There are certainly cases where a programmer can make a better index choice than the compiler. But it is usually pretty rare.

Without knowing all of your actual index definitions (which you have not provided) it is not possible to completely evaluate what indexes could be chosen by the compiler. Given what you have shared the choice follows the rules (see below) but the rules are not as you describe above.

And without data about the distribution of data it isn't really possible to say if the chosen indexes are "best" or optimal. Although having said that it seems intuitive that a field with values like "BROKER" is going to be less refined than one called "contract_obj". But that's just a guess.

The Progress 4GL engine can use multiple indexes to resolve a query but that doesn't mean that it will do so nor does it mean that it will necessarily be a better result if it does. To know if it did do so you need to compile with XREF and review the results.

The 4GL engine uses static, compile time index selection. You can find some very detailed information about the rules here: http://pugchallenge.org/downloads/352_Pick_an_Index_2013.pdf

The most important rule is: maximize the depth of equality matches on leading components. You have two possible equality matches:

cac_role_person.contract_obj = cbm_contract.contract_obj 
cac_role_person.owning_entity_mnemonic = "BROKER"

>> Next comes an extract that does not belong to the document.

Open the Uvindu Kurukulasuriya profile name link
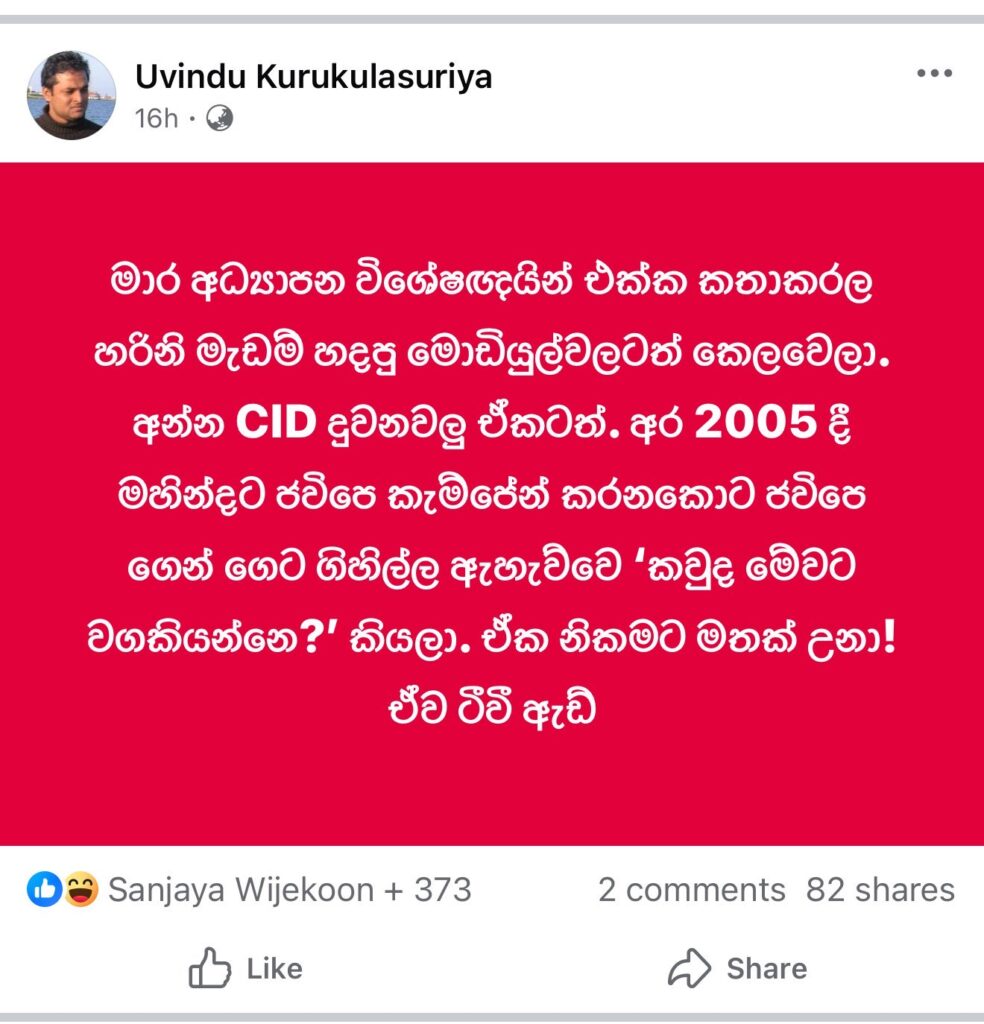Image resolution: width=984 pixels, height=1024 pixels. (x=313, y=76)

So your "best" indexes (without knowing anything about the data distribution) will almost certainly be ones that have those two fields as their leading components. Ideally your third component would be the cac_role_person.effective_to_date field. If you do not have any indexes that meet that criteria you might want to consider adding one.

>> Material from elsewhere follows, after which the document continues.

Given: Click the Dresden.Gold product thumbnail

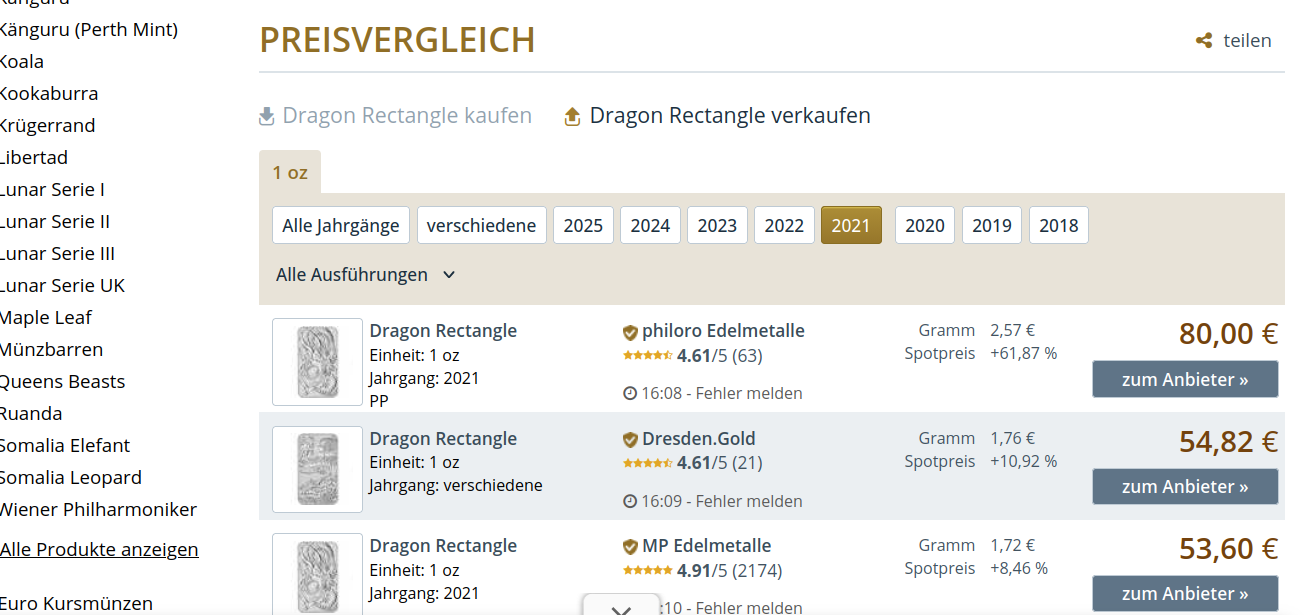Looking at the screenshot, I should click(x=317, y=469).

The two indexes that you have shown each have a single equality match with the leading component. So they are of equal strength. Tie-breaker criteria then come in to play -- if one of them is designated as the "primary" index it wins. Otherwise, since no BY criteria are indicated, alphabetical order wins.

If you lack appropriate indexes or you are doing a table scan on purpose then it is often fastest to specify the smallest index. You can determine that by looking at the output of:

proutil dbName -C dbanalys > dbName.dba

The index with the fewest number of blocks is the one that you want. If they are all roughly the same size go for the highest "utilization".

FWIW -- the SQL engine uses a cost based optimizer. You must, however, regularly update the statistics if you want that to work well. (And it won't help your 4GL queries.) (The SQL syntax available inside the 4GL is embedded SQL-89 and it does not know about the cost-based optimizer -- that will not help either. Trying to use SQL inside a 4GL session is the road to endless frustration -- don't go there.)